Серые земли | страница 76
— Не забывай…
— Не забуду, — пообещала она, разжимая кулак, и ветер подхватил глянцевые лепестки курослепа, поднял, закружил в вихре — танце… когда она сорвать успела‑то?
Шпильки жгли ладонь.
А с виду обыкновенные, тоненькие, легонькие. С синими головками из аквамарина, да только в лунном свете камень глядится почти черным.
Но ведь жгут.
И острые… тянет потрогать, да только Лихо знает, сколь опасно поддаваться таким вот желаниям. И шпильки ссыпает на стол.
Наклоняется.
Вдыхает запах…
Металл. И волос… Евдокиины волосы пахнут по — особенному, жасмином и еще сухими осенними листьями. Медом — самую малость. Молоком. Хлебом.
Нет, не то ему…
…запахи сползали один за другим.
Снова металл.
И на сей раз тяжелая вонь, каковая бывает на скотобойнях. От этого смрада губа подымается, а в горле клокочет ярость. Но Лихо справляется, и с нею, и с собой…
…шпильки из шкатулки.
…шкатулка на столике резном, том, который матушка в подарок прислала…
…столик Евдокии нравился. На нем чудесно помещались и шкатулка вот эта, и зеркальце круглое на подставке, и склянки — скляночки, множество склянок — скляночек… но в ту комнату чужие не заглядывают. И значит, из своих кто‑то.
Лихо открыл глаза и отстранился.
— Панна Евдокия спят ужо, — сказала горничная и зевнула. Сонная девица. Даже днем сонная, дебеловатая… сестры прислали с рекомендациями, а Лихо и принял… тогда‑то казалось, что помочь хотят.
Наивный.
Родня…
— Иди сюда, — велел он. — Садись.
Села.
Широкоплеча, по — мужски. Круглолица. Некрасива, пожалуй, но это не недостаток для горничной. Что Евдокия о ней говорила?

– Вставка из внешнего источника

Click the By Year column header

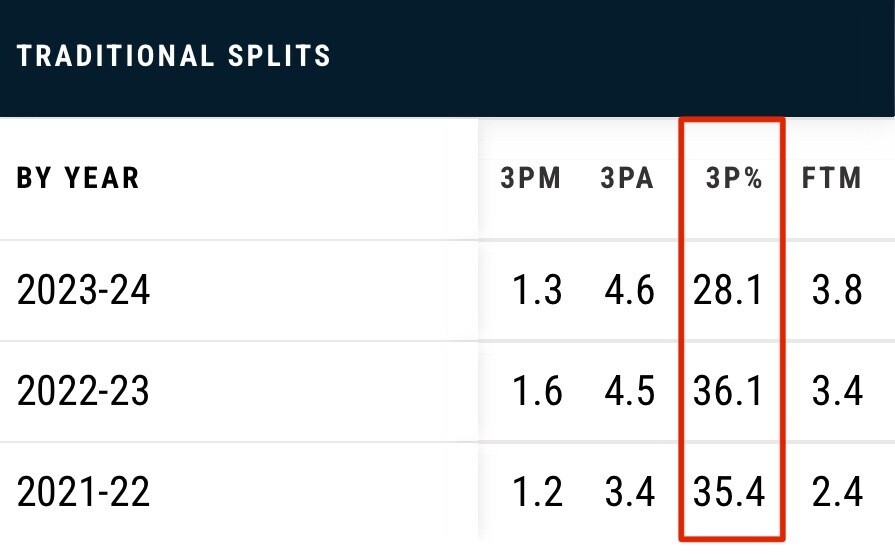click(78, 179)
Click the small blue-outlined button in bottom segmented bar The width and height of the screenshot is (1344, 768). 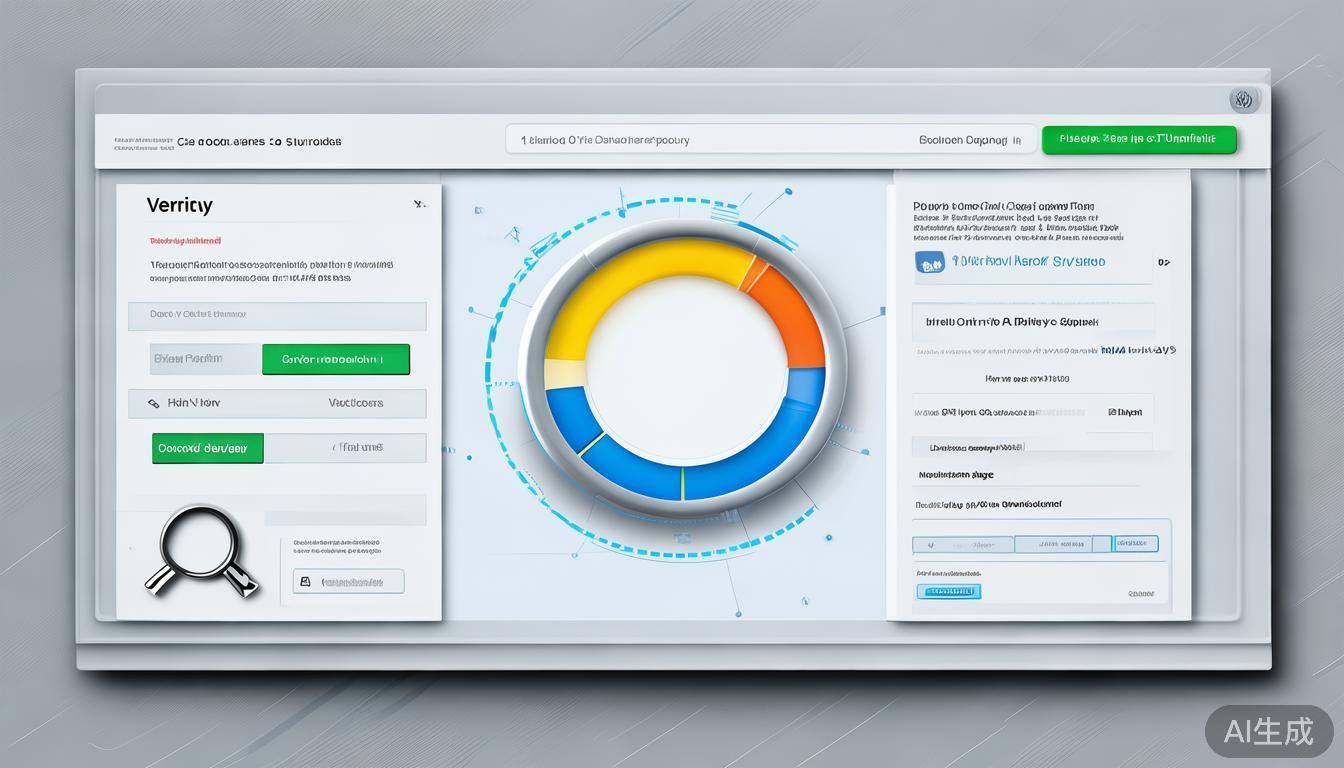click(x=1135, y=544)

Ничего, пожалуй. Не жаловалась, но…
— Ты взяла шпильки?
Молчит. Смотрит коровьим безропотным взором.
— Как тебя зовут?
— Геля…
— Послушай, Геля… скажи, пожалуйста, ты брала шпильки?
— Брала. Как есть, барин. Брала.
— Когда?
— Сення. Аккурат как барыню наряжала, так и брала… она ишшо сама велела, возьми, мол, Геля те самые шпилечки, которые синенькие… а так бы я…
Издевается?
Или на самом деле настолько глупа?
Сидит, выпялилась, и не моргает даже. Глаза темные. Ресницы светлые, длинные… и выражение лица такое, что поневоле глаза отвести охота.
— Геля, — Лихо наклонился, вдохнул запах девки.
Сено. И молоко.
И еще пыль… тело распаренное, сонное… моется она нечасто, верно, полагая сие делом дурным, а волосы пивом полощет, оттого и прицепился к ней особый дух, который бывает у пива и свежего хлеба, чуть кисловатый, но приятный.
— Послушай, Геля… я не хочу привлекать к этому делу полицию. Но если ты станешь упрямиться, то позову.